The reasons for this link involve uremia, the buildup of toxins in the blood due to kidney failure, which impairs the structural integrity of blood vessel walls. Additionally, hormonal and metabolic imbalances associated with kidney failure can lead to platelet dysfunction, meaning the lesions bleed more readily.

Another notable association is with Aortic Stenosis, a narrowing of the heart’s aortic valve, a condition sometimes referred to as Heyde’s Syndrome when coupled with gastrointestinal bleeding from angiodysplasia. The turbulent, high-velocity blood flow across the narrowed valve mechanically damages von Willebrand factor (vWF), a large blood protein essential for clotting. The reduction of vWF leads to an acquired bleeding disorder, making any AVM prone to hemorrhage.

Underlying inherited Coagulopathies, such as Von Willebrand Disease, also compound the risk by impairing the body’s natural ability to clot blood. Though rare, Genetic Syndromes like Hereditary Hemorrhagic Telangiectasia (HHT) cause multiple vascular malformations throughout the body, but this represents a congenital, not acquired, cause.

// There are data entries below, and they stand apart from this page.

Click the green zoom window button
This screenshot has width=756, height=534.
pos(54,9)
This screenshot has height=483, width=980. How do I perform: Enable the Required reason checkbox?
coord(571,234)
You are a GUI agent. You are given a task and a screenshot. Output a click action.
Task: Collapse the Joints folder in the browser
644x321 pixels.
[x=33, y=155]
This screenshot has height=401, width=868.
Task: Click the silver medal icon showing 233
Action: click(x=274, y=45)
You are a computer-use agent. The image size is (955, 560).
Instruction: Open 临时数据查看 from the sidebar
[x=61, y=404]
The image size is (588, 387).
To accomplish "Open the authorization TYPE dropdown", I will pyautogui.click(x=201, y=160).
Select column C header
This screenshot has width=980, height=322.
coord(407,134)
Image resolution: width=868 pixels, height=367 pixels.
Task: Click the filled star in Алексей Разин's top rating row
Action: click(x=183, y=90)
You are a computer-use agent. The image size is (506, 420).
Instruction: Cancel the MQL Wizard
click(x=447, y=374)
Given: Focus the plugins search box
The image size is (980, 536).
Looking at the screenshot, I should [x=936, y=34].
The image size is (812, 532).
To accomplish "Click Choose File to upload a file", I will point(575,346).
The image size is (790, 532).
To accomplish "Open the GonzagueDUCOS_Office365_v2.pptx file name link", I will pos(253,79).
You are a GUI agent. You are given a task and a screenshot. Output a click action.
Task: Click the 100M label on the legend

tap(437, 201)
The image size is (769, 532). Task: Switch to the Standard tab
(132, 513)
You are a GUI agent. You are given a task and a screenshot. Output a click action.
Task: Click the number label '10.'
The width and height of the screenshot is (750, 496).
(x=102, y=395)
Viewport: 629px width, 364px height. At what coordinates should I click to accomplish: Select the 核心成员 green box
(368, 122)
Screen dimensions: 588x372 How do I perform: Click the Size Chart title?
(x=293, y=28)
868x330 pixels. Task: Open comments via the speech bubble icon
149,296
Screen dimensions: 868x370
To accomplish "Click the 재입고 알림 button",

Why Diagnosis Is Challenging in the Small Intestine

The location of arteriovenous malformations within the small intestine presents a significant diagnostic hurdle, often leading to prolonged periods of occult, or hidden, bleeding and chronic anemia. The small intestine is situated between the stomach and the large intestine. Standard endoscopic tools, such as an upper endoscopy (EGD) and a colonoscopy, cannot reach the majority of this middle segment of the digestive tract.

Consequently, the source of bleeding often remains obscure until specialized diagnostic tools are utilized. Patients typically present with vague symptoms like fatigue and weakness due to iron-deficiency anemia, or they may have black, tarry stools, which are non-specific signs of upper or mid-gastrointestinal bleeding. The intermittent nature of the bleeding, where the AVM may stop and restart bleeding spontaneously, further complicates detection.

To visualize the small intestine, physicians must use advanced techniques such as capsule endoscopy, where the patient swallows a pill-sized camera that transmits images as it travels through the bowel. For therapeutic intervention, deep enteroscopy, which involves specialized endoscopes pushed or guided deep into the small bowel, is necessary to reach and treat the lesions with methods like argon plasma coagulation. These specialized procedures highlight the anatomical difficulty in diagnosing and treating these small, fragile vascular lesions.